Jean-Luc Godard’s getting an honorary Oscar which, as the NYT reports, presents a problem. Godard is “an avowed anti-Zionist and advocate for Palestinian rights,” and made a documentary which included alternating images of Golda Meir and Adolf Hitler. Most notably for present purposes, he told Le Matin in 1985:
“What I find interesting in the cinema is that, from the beginning, there is the idea of debt,” he is quoted as saying. “The real producer is, all the same, the image of the Central European Jew.”
This association between Jews and capitalism is as old as, and even older than, Shakespeare’s Merchant of Venice, as discussed in detail in Jerry Z. Muller’s The Mind and the Market.
And as my readers know, I’ve discussed in some detail, e.g. here, filmmakers’ resentment of capitalists.

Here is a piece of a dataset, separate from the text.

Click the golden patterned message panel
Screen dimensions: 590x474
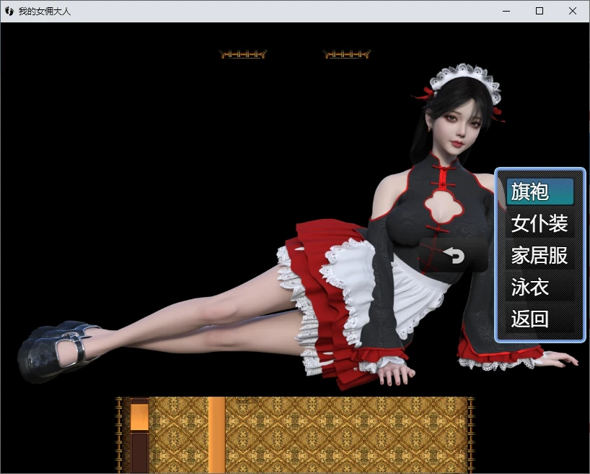[x=346, y=435]
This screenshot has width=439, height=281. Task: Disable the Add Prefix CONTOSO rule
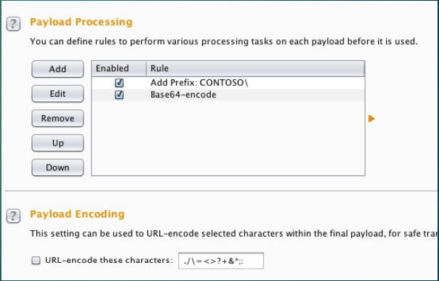click(x=119, y=83)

The NYT notes that there’s so far no protest against the Godard award to rival that against a similar award to Elia Kazan. Kazan’s sin was cooperating in HUAC’s investigation of Communism in Hollywood.
Hollywood may be uncomfortable with Godard’s anti-Semitism, but at least it doesn’t have to deal here with the sin of pro-capitalism.
Update: A reader recommends Muller’s more recent book, Capitalism and the Jews.